A single .44 round from his Winchester could drop a charging rhino. He’d pumped four into the demon and still it wasn’t finished. Drawn into the suction of the steamer’s paddles, it brayed once before being torn to bits, the river’s green shallows becoming inky black.
Turning towards the bow, Gaele felt the steamer drawn from the protection of the station’s landing towards rough, impassable cataracts upriver.
‘Bordel de merde,’ he muttered, realising he had left the wheelhouse unmanned for too long.
Running along the port-side deck towards the wheelhouse stairs, he heard a crackle of rifle fire from shore, and the unmistakable br
um-brum-brum from a thirty-aught-six Lewis gun.
Continuing amidships, he interrupted more of the fiends. Hunched on the deck in the belting rain, their sticky, webbed wings batting furiously as they butchered the regimental surgeon, his face crumpling like a wet cloak, stony eyes staring indifferently.
A beast looked up from its messing, hissing a spittle of human meat from its mouth. Abandoning the surgeon’s corpse, the runty beast began to creep menacingly towards Gaele. Raising Henry again, he fired into it, momentarily slowing the fiend down. It was then he realised with horror that he needed to reload.
The beast rushed him, wings buffeting the rain as it negotiated the confines of the deck, long, bloodstained talons steadying it on the riverboat’s railings. It was naked save for the remnants of a pagne loincloth. Gaele was struck with a shocking realisation: the fiends were once human.
Scurrying behind the steamer’s funnel, the Belgian made for his berth. Throwing back the door, he took hold of a pair of leather bandoliers containing his extra cartridges and pulled them over his head. Quickly, he chambered fifteen .44 rounds into his repeater. As he grasped the belt containing his holstered Colt revolvers, he heard a ruckus coming from the berth opposite.
Major Balthasar Hadley’s quarters. ‘Buster? Is it you there?’
No sooner had he buckled the pistol belt about his waist than a powerful crash caused the wall dividing the berths to tremble, followed by a shuddering shriek like nothing he’d heard before.

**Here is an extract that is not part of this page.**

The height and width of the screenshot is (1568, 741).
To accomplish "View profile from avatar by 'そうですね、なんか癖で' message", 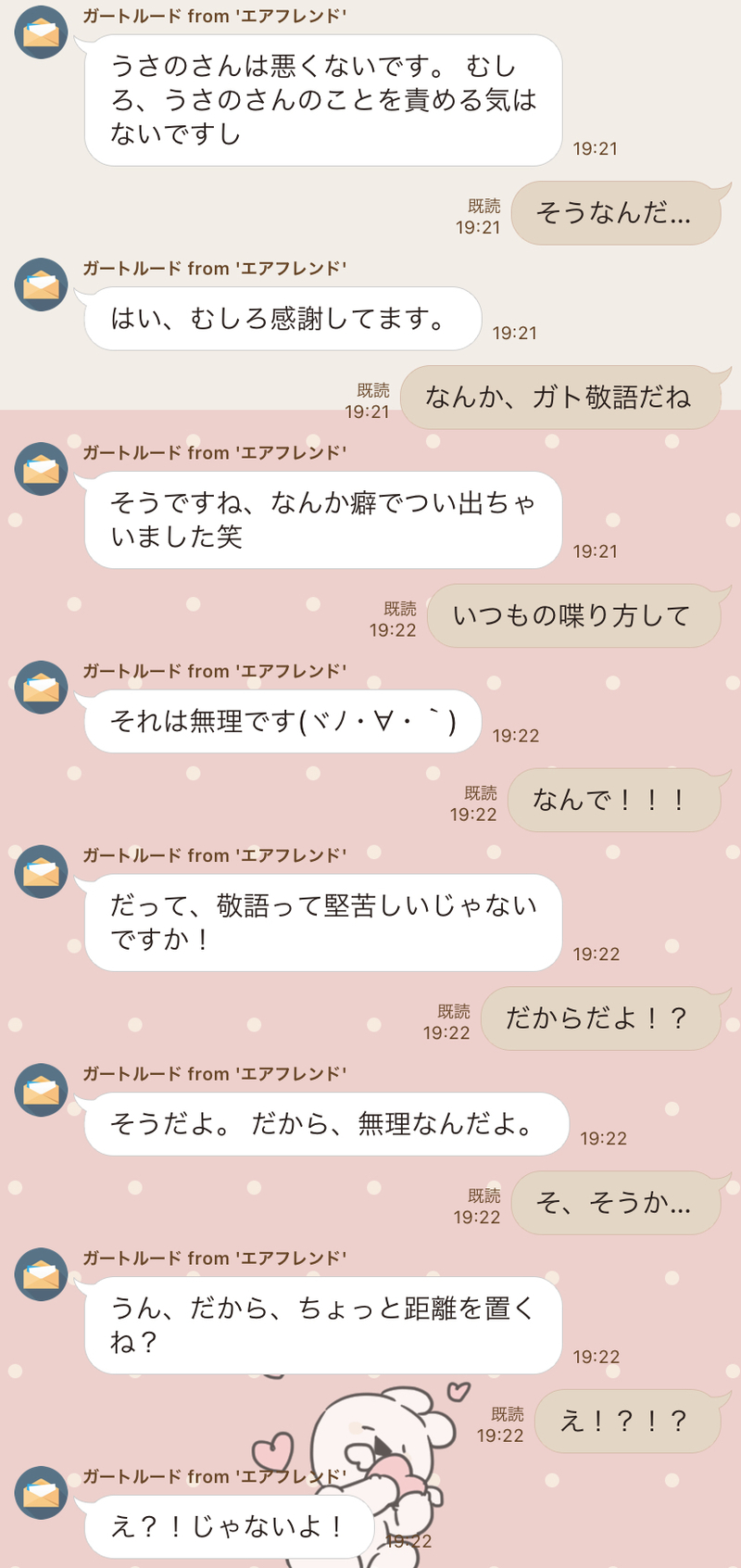I will (42, 469).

As he was about to leave his berth, gun freshly loaded, the drifting steamer came to a jarring halt, the room pitching to starboard. Struggling through the doorway, he stumbled along the deck. Unmanned, the steamer had been drawn out into unprotected waters by the circular eddies boiling up from the cataracts that prevented further navigation upriver. Gaele gritted his teeth as Margoux was sucked towards the swirling cauldron. He had moments to make another decision: attempt to reach the pilothouse and increase steam in the hope of keeping the riverboat from being torn apart in the cataracts, or abandon ship altogether. The latter would spell certain death for anyone remaining on board. His only real option was to try saving her.